LISTE DES TÂCHES →
(1) Pour chacune des affirmations suivantes, dites si elle concorde avec le passage sur les inégalités, en répondant par oui ou par non et en citant les mots décisifs : (a) Le texte envisage trois stratégies possibles. (b) La première stratégie passe par un relèvement du niveau du Smic. (c) Le texte juge la deuxième solution réaliste aujourd’hui.
(2) Reproduisez fidèlement le passage sur les inégalités, en commençant par « La deuxième solution, qui » et en poursuivant jusqu’à « qualification des travailleurs. ».

PASSAGE FOURNI →
La France est dans un monde mondialisé où, dans chaque pays, se creusent des inégalités. D’un côté, une couche étroite de la population bénéficie de la mondialisation et de la victoire du capital sur le travail ; et de l’autre côté, dans les pays développés, les travailleurs dits non qualifiés sont menacés par la concurrence des pays émergents comme par le progrès technique.

À partir de là, grosso modo, trois stratégies sont possibles. La première, c’est la résignation : il vaut mieux avoir un salaire faible que ne pas travailler ; il faut accepter le creusement des inégalités de revenus et de statuts, cela passe par la remise en cause du niveau du Smic (et plus généralement des prestations sociales et du droit du travail).

La deuxième solution, qui aujourd’hui frise l’utopie, serait de remettre en cause le capitalisme financier, de retrouver le discours socialiste productif ; les travailleurs doivent prendre en charge la production à la place de capitalistes peu soucieux de produire en France, qui préfèrent investir dans les pays à bas salaires et jouer sur les marchés financiers. Il faut modifier la manière dont sont conduites les entreprises, pour qu’elles se préoccupent moins de rentabilité financière et plus du développement de l’emploi et de la qualification des travailleurs.

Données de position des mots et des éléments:

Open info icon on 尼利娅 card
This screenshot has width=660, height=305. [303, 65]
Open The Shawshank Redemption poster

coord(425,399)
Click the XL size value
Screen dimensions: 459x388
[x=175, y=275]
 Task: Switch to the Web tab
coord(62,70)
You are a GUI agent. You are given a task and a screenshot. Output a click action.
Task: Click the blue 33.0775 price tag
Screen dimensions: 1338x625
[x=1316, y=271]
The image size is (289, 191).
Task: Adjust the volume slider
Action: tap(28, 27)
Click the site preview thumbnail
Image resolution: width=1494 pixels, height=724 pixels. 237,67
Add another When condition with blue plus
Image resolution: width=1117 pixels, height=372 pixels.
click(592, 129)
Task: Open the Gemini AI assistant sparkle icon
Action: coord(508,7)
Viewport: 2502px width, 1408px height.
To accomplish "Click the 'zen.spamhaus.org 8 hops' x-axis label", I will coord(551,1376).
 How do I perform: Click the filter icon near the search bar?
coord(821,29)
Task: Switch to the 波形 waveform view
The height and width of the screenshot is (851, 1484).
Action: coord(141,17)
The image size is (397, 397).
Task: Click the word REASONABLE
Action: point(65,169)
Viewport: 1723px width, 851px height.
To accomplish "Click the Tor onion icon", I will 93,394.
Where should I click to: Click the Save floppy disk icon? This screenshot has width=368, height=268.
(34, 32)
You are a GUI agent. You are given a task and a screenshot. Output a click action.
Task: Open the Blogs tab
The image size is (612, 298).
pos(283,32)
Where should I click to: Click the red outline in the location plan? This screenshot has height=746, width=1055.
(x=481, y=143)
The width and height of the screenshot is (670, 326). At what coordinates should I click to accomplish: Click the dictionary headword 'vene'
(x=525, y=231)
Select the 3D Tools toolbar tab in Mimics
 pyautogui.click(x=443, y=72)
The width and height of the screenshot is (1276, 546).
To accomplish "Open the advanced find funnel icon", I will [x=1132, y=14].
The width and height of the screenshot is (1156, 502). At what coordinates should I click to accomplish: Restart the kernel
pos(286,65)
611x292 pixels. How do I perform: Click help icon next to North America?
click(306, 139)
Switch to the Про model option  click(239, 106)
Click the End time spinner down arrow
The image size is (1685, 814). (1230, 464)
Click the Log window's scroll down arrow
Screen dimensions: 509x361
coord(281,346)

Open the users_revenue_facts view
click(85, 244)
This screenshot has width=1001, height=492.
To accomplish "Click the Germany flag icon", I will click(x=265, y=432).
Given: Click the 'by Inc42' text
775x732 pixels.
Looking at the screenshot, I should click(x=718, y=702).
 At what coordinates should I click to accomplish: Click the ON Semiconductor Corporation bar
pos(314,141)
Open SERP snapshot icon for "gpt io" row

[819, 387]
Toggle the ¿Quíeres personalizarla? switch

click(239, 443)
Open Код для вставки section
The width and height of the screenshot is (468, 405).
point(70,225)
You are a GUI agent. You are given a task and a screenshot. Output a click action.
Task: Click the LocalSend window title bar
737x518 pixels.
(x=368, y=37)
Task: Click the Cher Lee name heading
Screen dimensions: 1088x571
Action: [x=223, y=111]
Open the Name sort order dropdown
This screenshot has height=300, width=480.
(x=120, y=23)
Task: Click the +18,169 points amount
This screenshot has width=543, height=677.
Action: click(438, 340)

LISTE DES RÉPONSES →
(1)
(a) Oui : « trois stratégies sont possibles ».
(b) Non : « cela passe par la remise en cause du niveau du Smic ».
(c) Non : « qui aujourd’hui frise l’utopie ».

(2)
La deuxième solution, qui aujourd’hui frise l’utopie, serait de remettre en cause le capitalisme financier, de retrouver le discours socialiste productif ; les travailleurs doivent prendre en charge la production à la place de capitalistes peu soucieux de produire en France, qui préfèrent investir dans les pays à bas salaires et jouer sur les marchés financiers. Il faut modifier la manière dont sont conduites les entreprises, pour qu’elles se préoccupent moins de rentabilité financière et plus du développement de l’emploi et de la qualification des travailleurs.